Document extract:
Its initial focus will be to produce high performance green plastics.

Meridian Waste Solutions Inc., through its wholly owned subsidiary Attis Innovations LLC, has acquired Advanced Lignin Biocomposites LLC, a Minnesota limited liability company that owns and develops lignin recovery, production and applications technology.

Additionally, the Company announces the issuance of a nonexclusive commercial patent license agreement between UT-Battelle, LLC (UT-Battelle), the management and operating contractor for the Department of Energy’s (DOE) Oak Ridge National Laboratory, and Advanced Lignin Biocomposites LLC.

Previously, Meridian had signed a non-binding term sheet with Advanced Lignin Biocomposites LLC in April to create a joint venture to develop Advanced Lignin’s biomaterials technology portfolio.

And in November, Meridian announced exclusive licensing of the AST-Organosolv Process Technology from American Science and Technology Corp. Under the terms of its agreement, Meridian Innovations will have an exclusive commercial license to the AST patents and a lease for the AST biomass processing facility in Wausau, Wisc.

Dataset section:
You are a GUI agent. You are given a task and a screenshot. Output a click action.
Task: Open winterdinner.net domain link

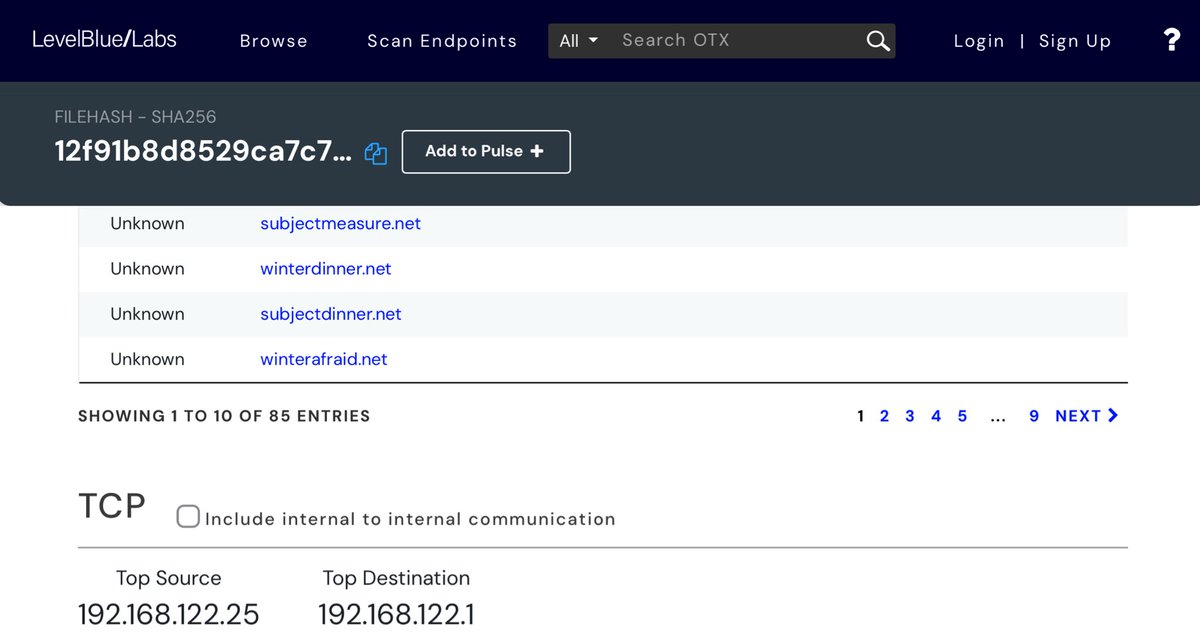325,269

Problems:
1. From the news item on the lignin acquisition, list every organization whose name includes "LLC".
2. Return the passage of the news item on the lignin acquisition starting with "Previously, Meridian had" and going on through "in Wausau, Wisc.".
3. Answer these questions using the news item on the lignin acquisition:
(a) In what month did Meridian sign the non-binding term sheet with Advanced Lignin Biocomposites LLC?
(b) Where is the AST biomass processing facility located?
(c) In which state is Advanced Lignin Biocomposites LLC a limited liability company?

Answers given:
1.
Attis Innovations LLC
Advanced Lignin Biocomposites LLC
UT-Battelle, LLC

2.
Previously, Meridian had signed a non-binding term sheet with Advanced Lignin Biocomposites LLC in April to create a joint venture to develop Advanced Lignin’s biomaterials technology portfolio.

And in November, Meridian announced exclusive licensing of the AST-Organosolv Process Technology from American Science and Technology Corp. Under the terms of its agreement, Meridian Innovations will have an exclusive commercial license to the AST patents and a lease for the AST biomass processing facility in Wausau, Wisc.

3.
(a) April
(b) Wausau, Wisc.
(c) Minnesota